"Będziemy twardo walczyć o suwerenność Polski"
Janusz Kowalski w najnowszym programie iPolitycznie odniósł się do zmiany nazwy partii oraz do celów, jakie stawia przed sobą Suwerenna Polska. Jak zaznaczył, środowisko Zbigniewa Ziobro nie pozwoli na to, aby polską suwerenność odebrali "eurokraci z Brukseli".
- 3 maja 2023 roku powstała Suwerenna Polska, nowy etap polityczny środowiska Zbigniewa Ziobry. Walczymy twardo o suwerenność Polski, którą chcą nam odebrać eurokraci i dzisiaj potrzebna jest jedność prawicy - powiedział w programie iPolitycznie Janusz Kowalski.
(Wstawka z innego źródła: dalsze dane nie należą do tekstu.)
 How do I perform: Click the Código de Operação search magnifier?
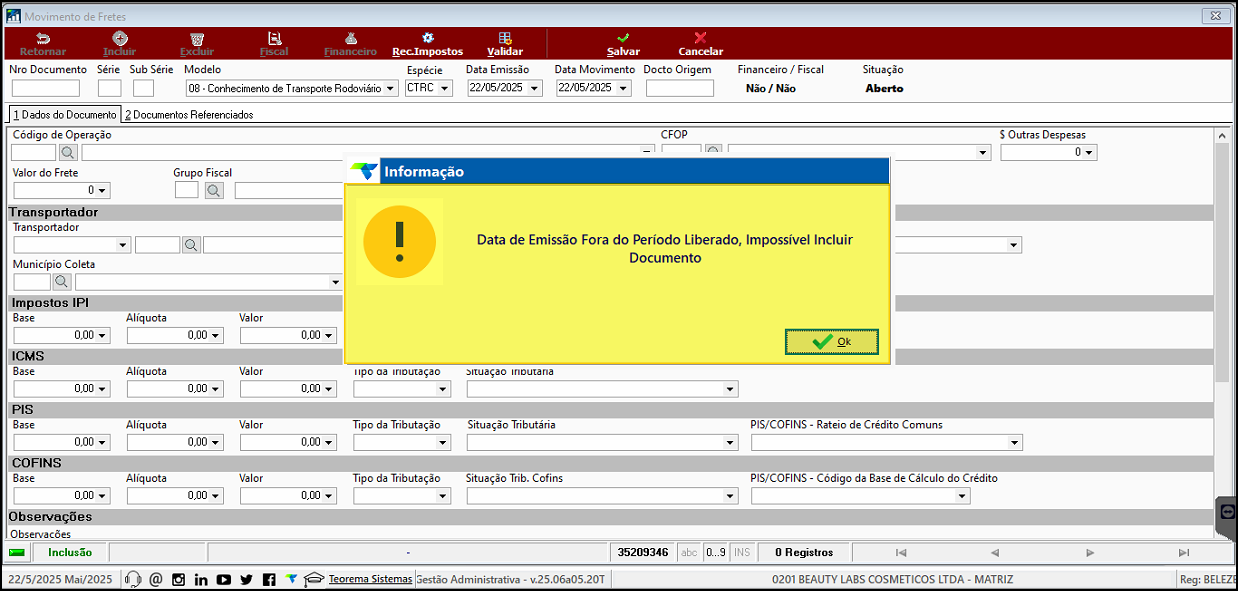pyautogui.click(x=68, y=152)
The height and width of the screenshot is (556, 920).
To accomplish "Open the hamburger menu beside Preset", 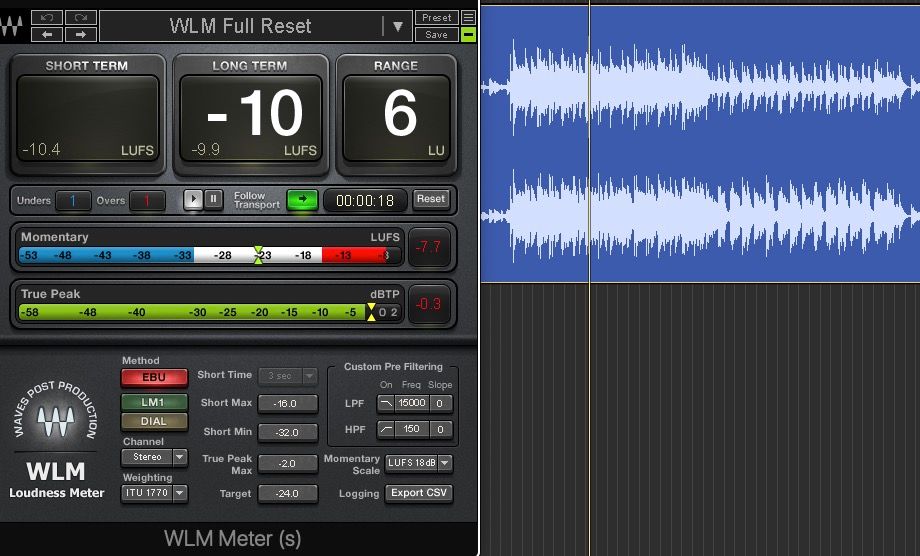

Odpowiedź na uszczypliwości Ryszarda Terleckiego. "Dziś prawica musi być zjednoczona"
Polityk Suwerennej Polski odniósł się również do wypowiedzi marszałka Ryszarda Terleckiego (PiS), który po konwencji partii Zbigniewa Ziobry wytknął na Twitterze, że jest to "mała partia, która ma zaledwie 1 proc. poparcia". Jak zaznaczył Janusz Kowalski, podział prawicy byłby "prezentem dla Donalda Tuska", który liczy na to, że Suwerenna Polska i Prawo i Sprawiedliwość do wyborów pójdą osobno.
- Ja na te złośliwości pana marszałka Terleckiego nie będę odpowiadał, ponieważ uważam, że to jest dobry prezent dla Donalda Tuska. Donald Tusk chciałby, żeby prawica się kłóciła. Donald Tusk chciałby, żeby prawica szła rozczłonkowana do wyborów, ponieważ jeżeli prawica pójdzie razem, jeżeli Prawo i Sprawiedliwość i Suwerenna Polska pójdą razem do wyborów, to Tusk nigdy nie zrealizuje planu, który został napisany w Berlinie, czyli planu zostania premierem Polski, bo to przecież Tuskowi Ursula von der Leyen klaszcze i życzy mu powodzenia - powiedział Janusz Kowalski.
- Innymi słowy, dzisiaj politycy prawicy powinni być jednak w mojej ocenie skoncentrowani na jedności, skoncentrowani na pokonaniu wroga, a tym wrogiem jest Donald Tusk - dodał polityk Suwerennej Polski.